◆ **Extrait du texte**:
******

Dans son discours de Ouagadougou, devant une partie de la jeunesse africaine, Emmanuel Macron a affirmé appartenir à une « génération qui n’a jamais connu l’Afrique comme un continent colonisé » et « dont l’un des plus beaux souvenirs politiques est la victoire de Nelson Mandela et son combat contre l’apartheid. » Seulement voilà, pour des millions de jeunes gens du continent, il peut être difficile de se retrouver dans cette description optimiste que le Président français donne de leur génération. S’il est vrai que, sur le papier, ils n’ont manifestement pas connu le trauma de la colonisation, de nombreux mouvements associatifs, politiques, artistiques, ou de simples styles de vie, montrent chez les jeunesses africaines une réalité beaucoup plus contrastée dans la recherche des référents qui doivent construire leurs identités… et les guider.
Colonisation et ferveurs panafricanistes : si loin, si proches
Pour les jeunesses africaines, le traumatisme de la colonisation et son poids symbolique sont toujours présents. Peut-être plus que jamais. On le voit dans le retour en grâce des grandes figures politiques postcoloniales qui ont porté un discours libérateur sur le continent, auxquelles elles s’identifient largement, mais aussi à ce que cette identification est productrice de repères parfois nouveaux et déroutants, tant par leur forte idéalisation, que par la modernité du discours qu’ils produisent. Parmi ces figures politiques, les anciens hommes d’États burkinabés et RD congolais Thomas Sankara et Patrice Lumumba font office de stars d’une jeunesse qui les identifie à la libération d’une Afrique enfin traitée comme l’égale des anciens colonisateurs.
Mais ce n’est pas tant le souvenir des figures marquantes de l’histoire politique coloniale et postcoloniale de l’Afrique qui attire l’attention. C’est davantage le fait que ce souvenir soit aujourd’hui, plus que jamais peut-être auparavant, producteur de sens politique et repère idéologique de ralliement (comme c’est le cas des mouvements sankaristes qui écument les réseaux sociaux africains, largement nourris par la ferveur du discours sur la dette africaine).
Ce sont ces figures politiques qui guident entre autres le combat des activistes congolais de la Lucha – fortement nourris par le discours de Patrice Lumumba à la jeunesse congolaise, prononcé en août 1960, peu après l’indépendance de la République démocratique du Congo – ou alimentent les théories moins valorisantes de complot du monde contre l’Afrique ou de politiques impérialistes de certains pays occidentaux. Les aspirations panafricanistes ne sont pas mortes. Elles servent même prisme de lecture du monde et des événements politiques de leurs pays, et comme sources d’inspiration dans les modes de vie d’une jeunesse africaine dont la voix reste terriblement inaudible en Europe.

******

◆ **Données fournies**:
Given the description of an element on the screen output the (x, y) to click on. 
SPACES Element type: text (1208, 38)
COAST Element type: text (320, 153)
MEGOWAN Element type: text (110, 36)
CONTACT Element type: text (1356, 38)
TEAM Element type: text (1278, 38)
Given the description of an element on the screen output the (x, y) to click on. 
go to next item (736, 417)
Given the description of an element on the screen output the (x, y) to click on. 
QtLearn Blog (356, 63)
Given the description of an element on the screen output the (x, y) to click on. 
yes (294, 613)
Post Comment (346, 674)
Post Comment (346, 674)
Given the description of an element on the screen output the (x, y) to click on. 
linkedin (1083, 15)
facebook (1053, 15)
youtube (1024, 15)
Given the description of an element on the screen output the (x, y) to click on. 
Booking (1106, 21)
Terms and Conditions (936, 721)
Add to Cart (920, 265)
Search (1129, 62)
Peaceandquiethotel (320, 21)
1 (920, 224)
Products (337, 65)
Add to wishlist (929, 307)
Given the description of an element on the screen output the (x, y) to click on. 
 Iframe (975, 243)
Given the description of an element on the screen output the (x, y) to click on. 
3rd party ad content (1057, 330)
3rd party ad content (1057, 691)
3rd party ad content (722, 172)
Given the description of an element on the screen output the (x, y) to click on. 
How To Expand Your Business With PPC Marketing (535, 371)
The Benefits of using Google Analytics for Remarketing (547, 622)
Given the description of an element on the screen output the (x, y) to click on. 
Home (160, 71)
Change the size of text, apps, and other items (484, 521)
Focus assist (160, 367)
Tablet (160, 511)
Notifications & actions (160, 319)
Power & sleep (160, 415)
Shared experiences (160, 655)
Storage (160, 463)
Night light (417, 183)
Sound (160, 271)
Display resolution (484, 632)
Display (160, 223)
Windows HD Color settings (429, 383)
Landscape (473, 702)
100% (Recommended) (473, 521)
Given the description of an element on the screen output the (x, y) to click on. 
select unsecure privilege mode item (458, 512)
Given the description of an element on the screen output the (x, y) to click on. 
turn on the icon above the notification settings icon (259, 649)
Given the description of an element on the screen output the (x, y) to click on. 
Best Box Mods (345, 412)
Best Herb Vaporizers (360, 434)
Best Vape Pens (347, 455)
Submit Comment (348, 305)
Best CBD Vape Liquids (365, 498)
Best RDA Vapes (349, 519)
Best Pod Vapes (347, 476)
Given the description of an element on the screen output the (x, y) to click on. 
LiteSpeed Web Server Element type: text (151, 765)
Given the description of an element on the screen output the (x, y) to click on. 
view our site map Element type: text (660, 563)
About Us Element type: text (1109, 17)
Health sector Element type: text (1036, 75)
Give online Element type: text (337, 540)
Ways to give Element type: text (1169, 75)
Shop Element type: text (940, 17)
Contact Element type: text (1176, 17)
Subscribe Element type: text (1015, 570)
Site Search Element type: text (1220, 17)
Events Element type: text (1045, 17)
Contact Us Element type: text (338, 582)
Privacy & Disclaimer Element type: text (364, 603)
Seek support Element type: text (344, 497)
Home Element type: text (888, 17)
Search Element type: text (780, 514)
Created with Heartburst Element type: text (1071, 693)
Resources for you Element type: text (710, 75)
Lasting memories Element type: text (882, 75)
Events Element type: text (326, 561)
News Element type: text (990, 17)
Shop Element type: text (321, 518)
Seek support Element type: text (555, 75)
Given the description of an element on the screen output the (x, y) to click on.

******

◆ **À faire**:
**a)** Réponds à ces questions sur l'article consacré aux jeunesses africaines :
(i) Dans quelle ville Emmanuel Macron a-t-il prononcé le discours évoqué ?
(ii) Quels anciens hommes d'État sont présentés comme des stars de la jeunesse ?
(iii) En quel mois et en quelle année Patrice Lumumba a-t-il prononcé son discours à la jeunesse congolaise ?
**b)** Reprends le passage de l'article sur les jeunesses africaines qui va de « Ce sont ces » jusqu'à « inaudible en Europe. », en remplaçant « activistes » par « militants ».
Les lignes fournies ne jouent aucun rôle dans ce travail.

◆ **Réponses par tâche**:
**a)**
(i) À Ouagadougou.
(ii) Thomas Sankara et Patrice Lumumba.
(iii) En août 1960.

**b)**
Ce sont ces figures politiques qui guident entre autres le combat des militants congolais de la Lucha – fortement nourris par le discours de Patrice Lumumba à la jeunesse congolaise, prononcé en août 1960, peu après l’indépendance de la République démocratique du Congo – ou alimentent les théories moins valorisantes de complot du monde contre l’Afrique ou de politiques impérialistes de certains pays occidentaux. Les aspirations panafricanistes ne sont pas mortes. Elles servent même prisme de lecture du monde et des événements politiques de leurs pays, et comme sources d’inspiration dans les modes de vie d’une jeunesse africaine dont la voix reste terriblement inaudible en Europe.